But even if the scene does not involve a painful memory (betrayal of a friend, death of a parent or sibling, sickness of a loved one, etc.) it requires CONCENTRATION, which is tiring in order to live "moment-to-moment" instead of just reading one's lines.
(Observe shortly after the gun moment Brando's pause when his "brother" asks him, "How much did you weigh?" Brando, as Charlie, is puzzled by the question since he's not thinking of himself as a boxer at the moment but of his brother's betrayal with the gun. We can see the confusion in the actor's face, because he's really living the moment when one is asked an unexpected question.)
Now since we're watching this scene anyway, I'll point out other cinematic issues following the gun moment:
The car is not a real moving car. The effect of a moving car is created in the cinematography, using lights to make it look like the car is passing other cars in the night.
Listen to the music cues too. Just after Charlie pulls the gun on his brother, composer Leonard Bernstein introduces a riff as underscore to highlight the tense moment. This is followed by a sleazy saxophone cue, evoking the shabby life of the fighter, Terry. Then follows a tender cue for strings (after Charlie says, "He brought you along too fast), as Terry begins to talk of his failure as a person and as a fighter.
Also bear in mind, the composer not only spots music cues (decides where to put music, with the agreement of the director and editor) but also where not to put music. So silent underscore (music) is a chocie too. Of course a music cue becomes stronger if it's preceded by no other music cue before.
One final note: this was composer/conductor, Leonard Bernstein's only film score. (He was nominated for an Oscar but did not win, though in my opinion he should have.) Bernstein was a legendary teacher/composer/conductor, but also famous for his popular scores for the Broadway musicals, On the Town, Candide, and especially West Side Story.

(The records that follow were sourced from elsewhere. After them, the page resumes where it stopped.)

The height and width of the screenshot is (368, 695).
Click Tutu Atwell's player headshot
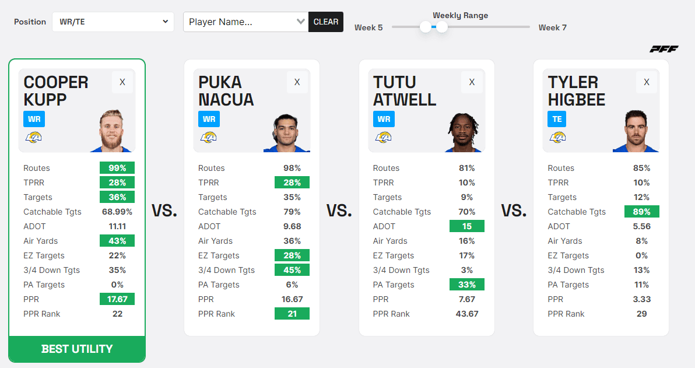(x=465, y=132)
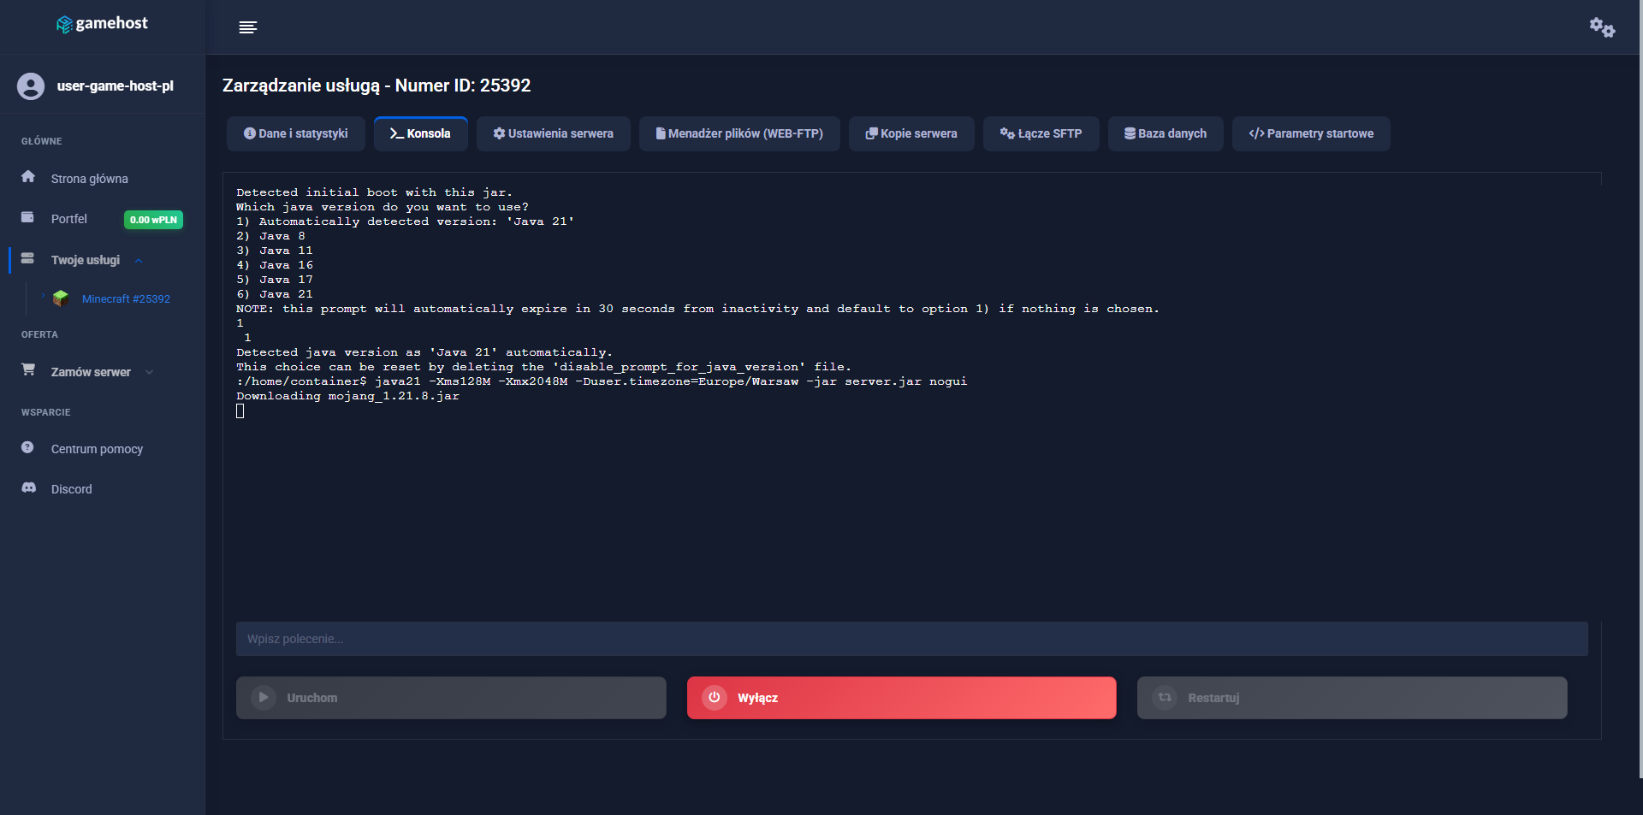Image resolution: width=1643 pixels, height=815 pixels.
Task: Focus the Wpisz polecenie command field
Action: point(911,639)
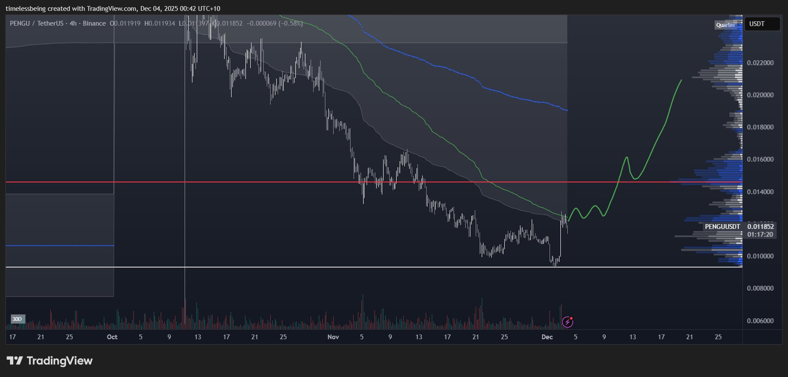
Task: Click the 0.016000 price scale label
Action: click(x=760, y=159)
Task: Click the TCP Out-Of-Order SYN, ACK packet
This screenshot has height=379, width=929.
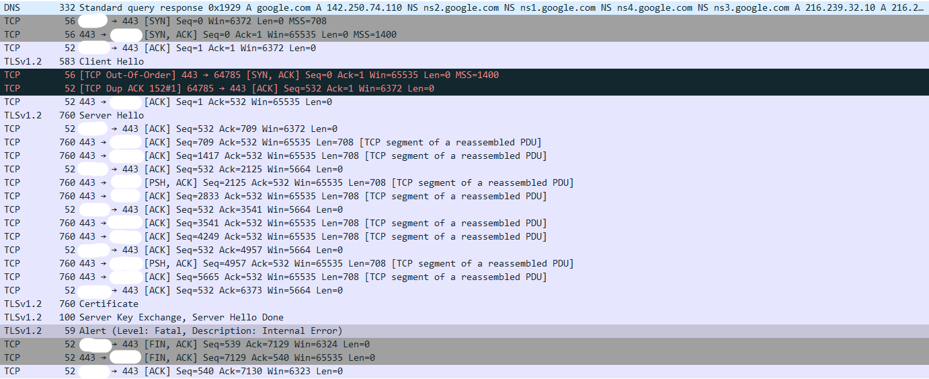Action: pos(465,75)

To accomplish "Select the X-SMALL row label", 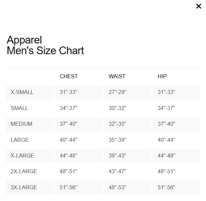I will pyautogui.click(x=22, y=92).
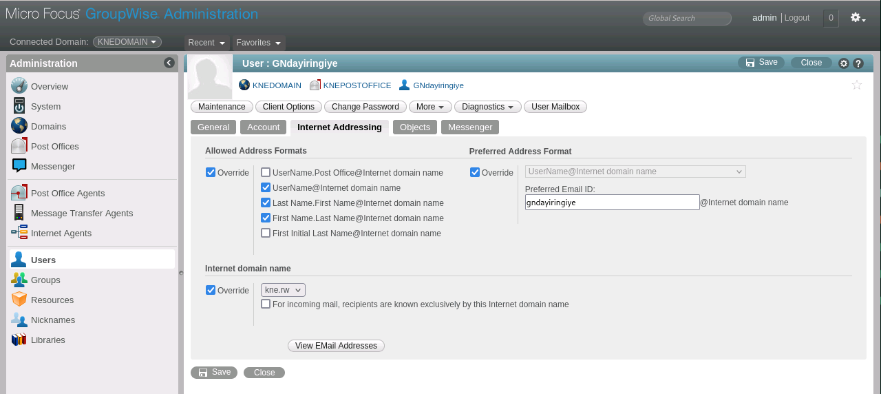Open the kne.rw Internet domain dropdown
This screenshot has height=394, width=881.
pos(283,290)

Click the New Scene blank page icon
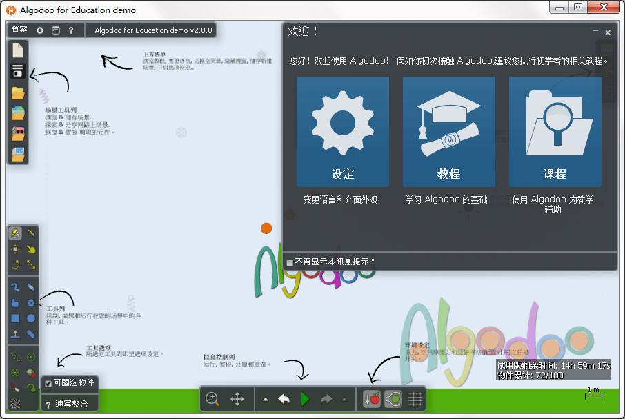point(18,50)
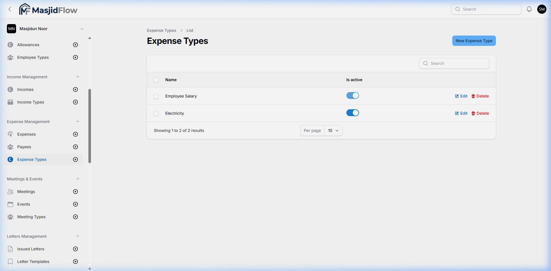Open the per page dropdown
The image size is (551, 271).
tap(333, 130)
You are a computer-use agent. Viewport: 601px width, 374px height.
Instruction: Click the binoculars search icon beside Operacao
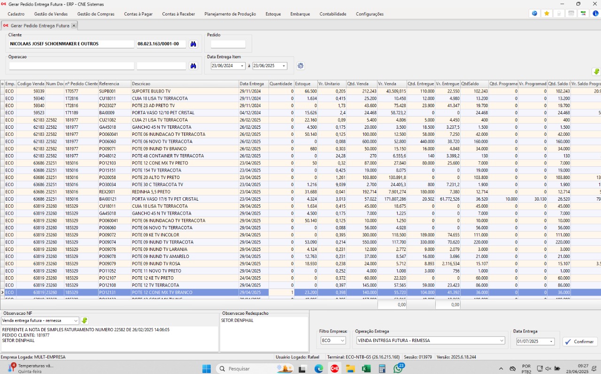point(193,66)
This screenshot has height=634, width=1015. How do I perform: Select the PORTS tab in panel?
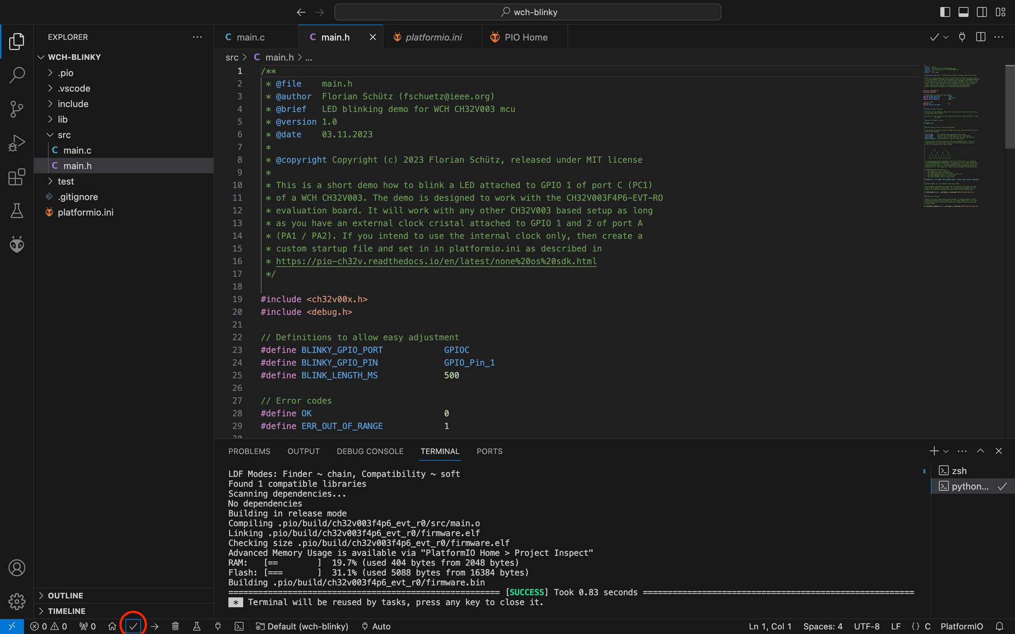[x=490, y=451]
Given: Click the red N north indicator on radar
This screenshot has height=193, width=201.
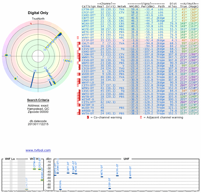Looking at the screenshot, I should pos(31,24).
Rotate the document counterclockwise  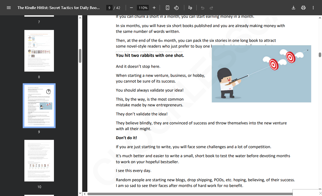click(x=177, y=8)
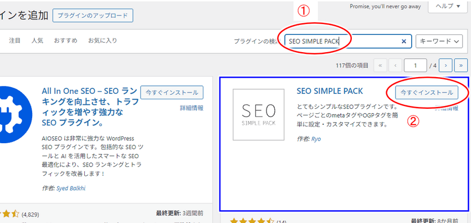Open 詳細情報 for All In One SEO
The height and width of the screenshot is (223, 471).
[x=192, y=108]
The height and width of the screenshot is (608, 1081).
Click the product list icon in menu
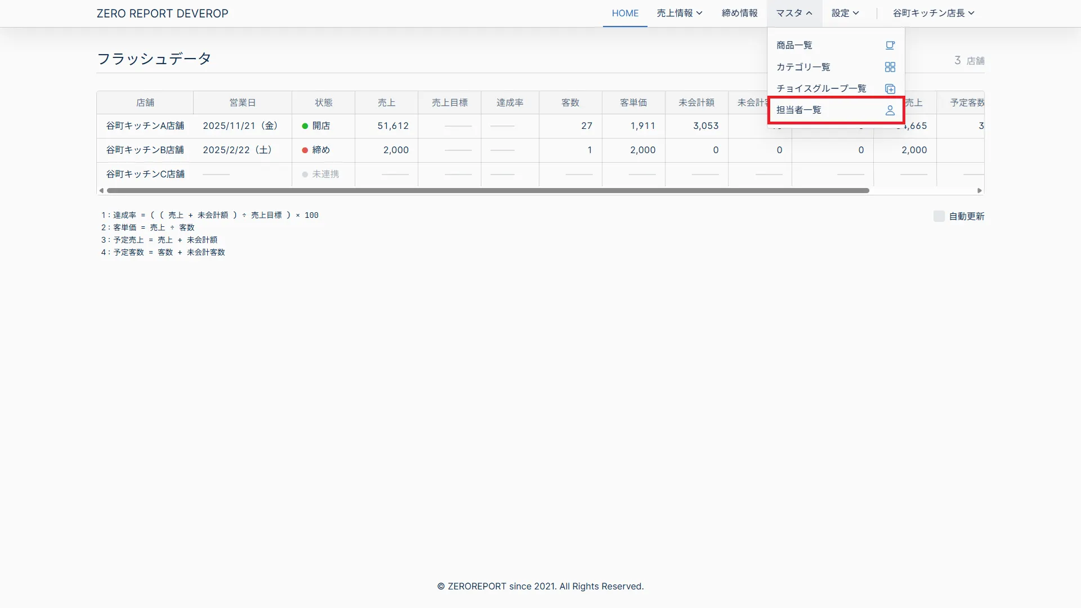[x=890, y=45]
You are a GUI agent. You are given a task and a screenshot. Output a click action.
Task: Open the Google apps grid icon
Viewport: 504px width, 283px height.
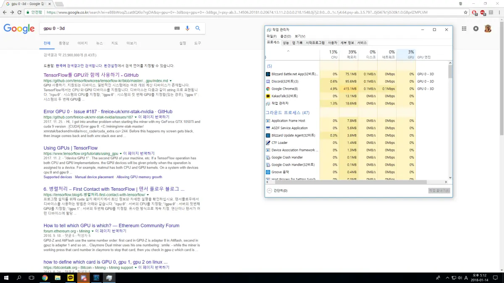coord(464,29)
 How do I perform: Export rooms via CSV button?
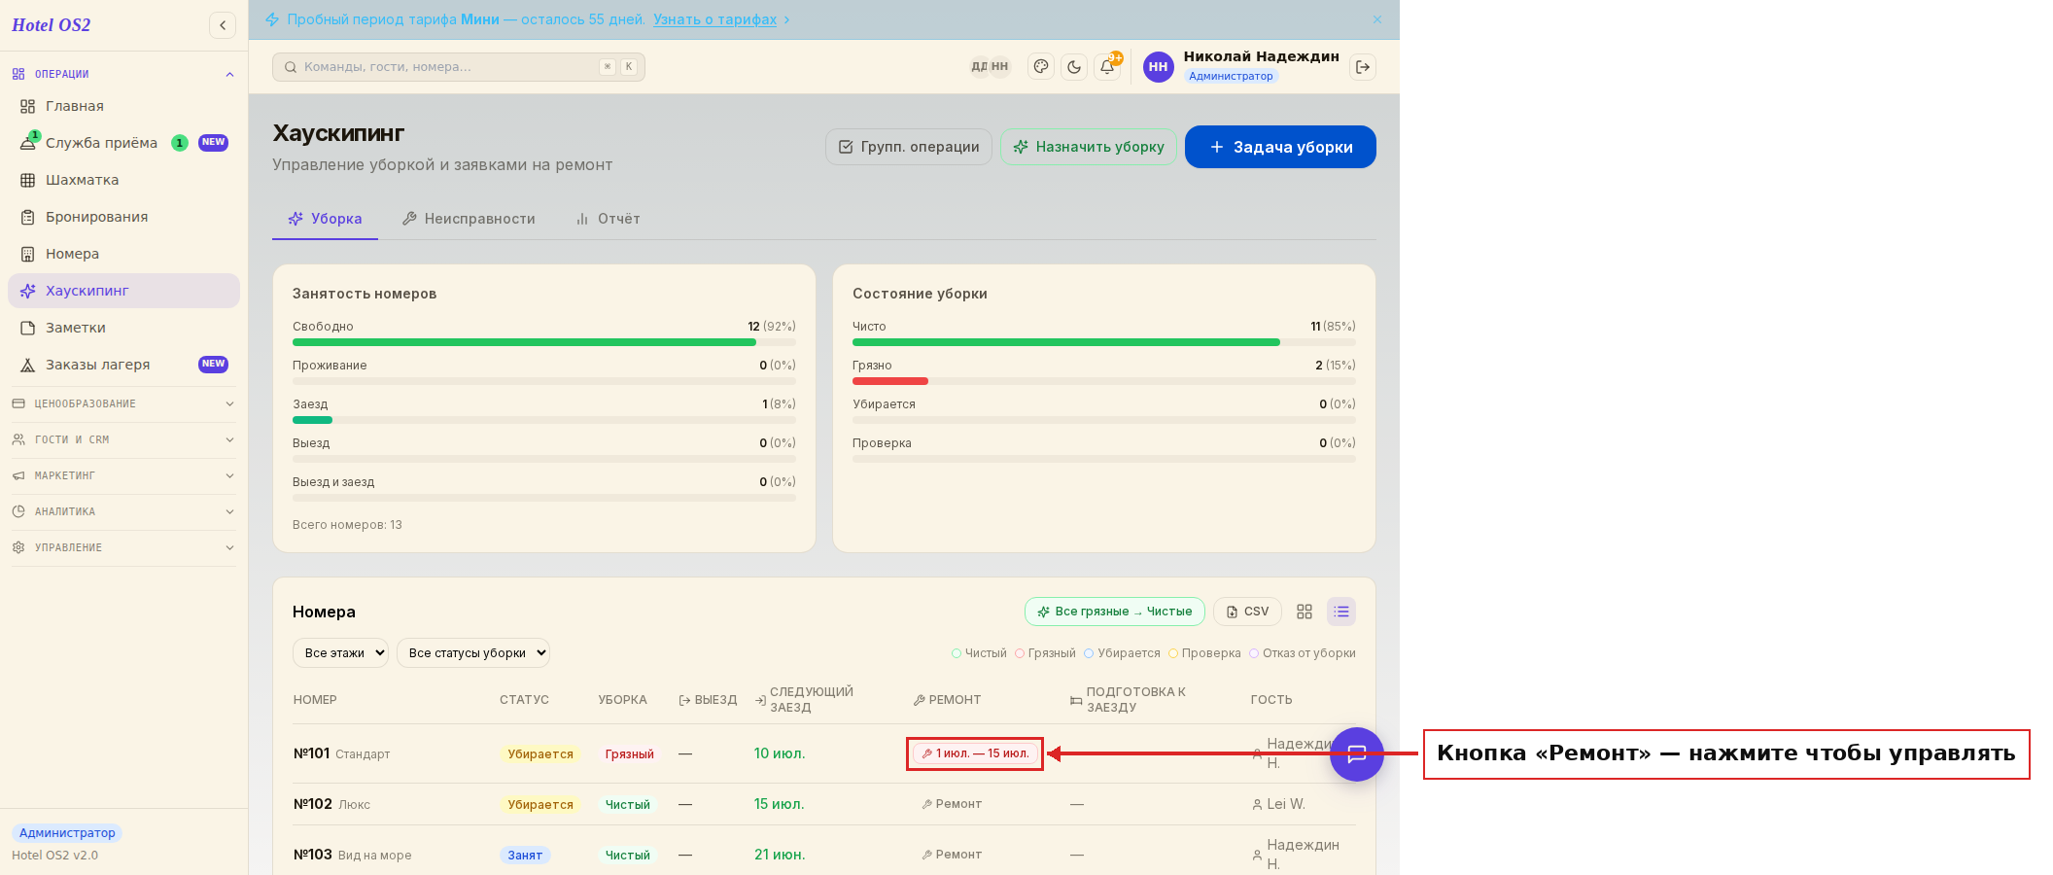point(1247,612)
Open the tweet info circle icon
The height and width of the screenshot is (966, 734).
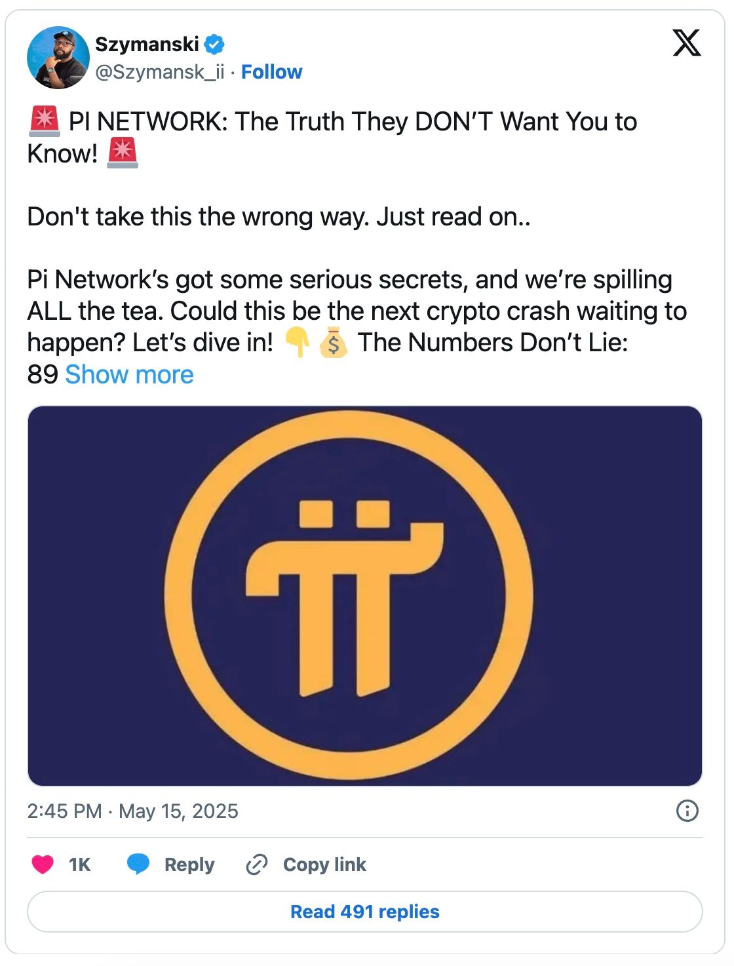tap(686, 811)
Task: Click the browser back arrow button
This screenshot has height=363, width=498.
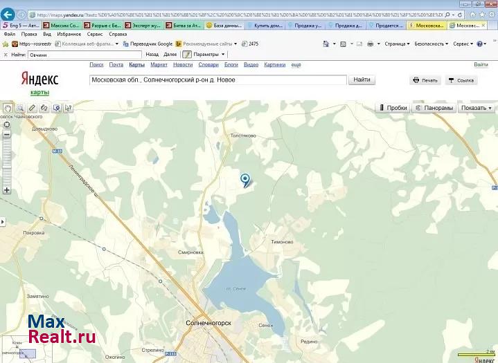Action: (9, 14)
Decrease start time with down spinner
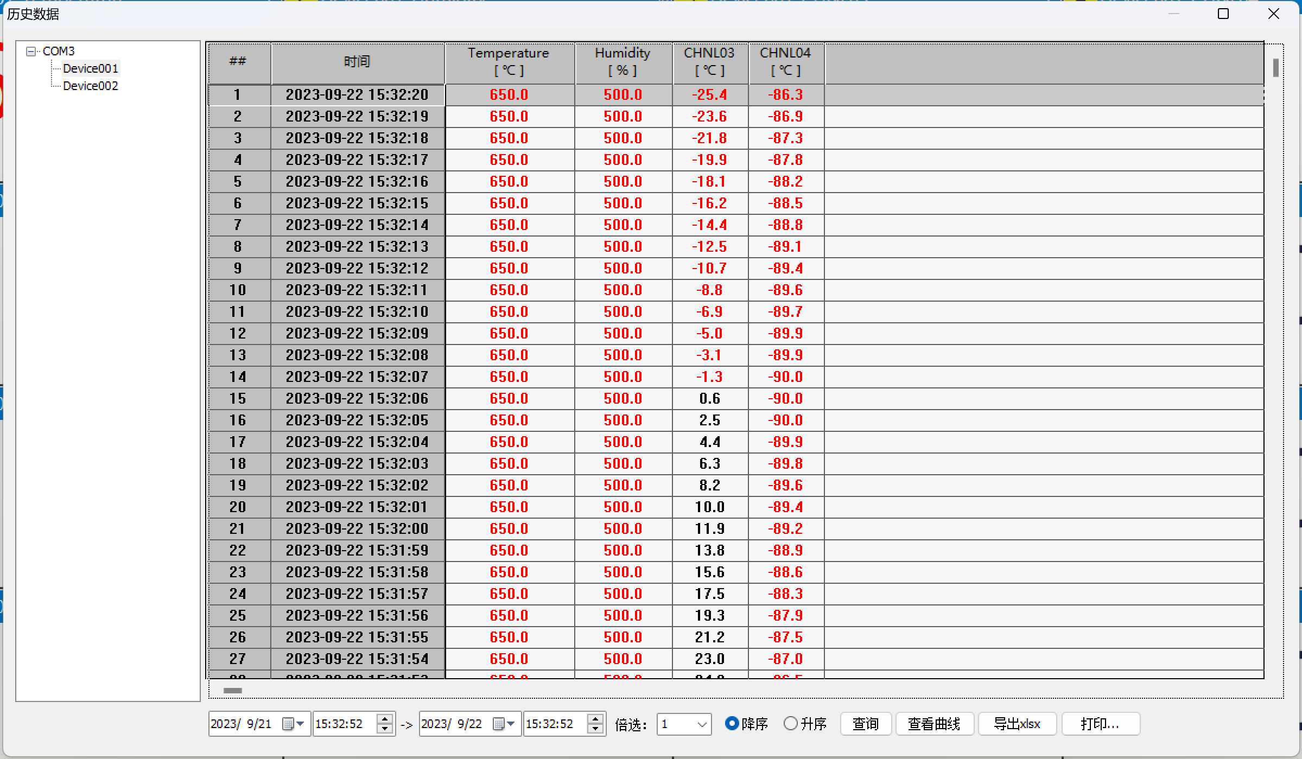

There are other things we can talk about even in this short scene. The enclosure of the car and the tight (close) framing of the scene adds emotional intensity to it. (Imagine the same scene in a coffee shop! It would lose a lot of its force.) Notice not once do we cut away from the brothers (for example, to the driver or to outside traffic, as another scene might require: such as a car chase by the police). Only after the brother leaves do we cut, dramatically, to the driver, who's really a gangster! Bernstein underscores this moment with a dynamic change in the underscore (not included in our clip).
Or notice the costume design: the gangster brother without a conscience is well dressed while the younger brother who's beginning to have a conscience is shabbily dressed, a comment on upscale corruption.
Or study when the editor chooses a two-shot (both characters in the frame) compared to a close-up on one of the brothers. When does the editor cut? Why?
We can't answer these questions now. I merely awaken your interest.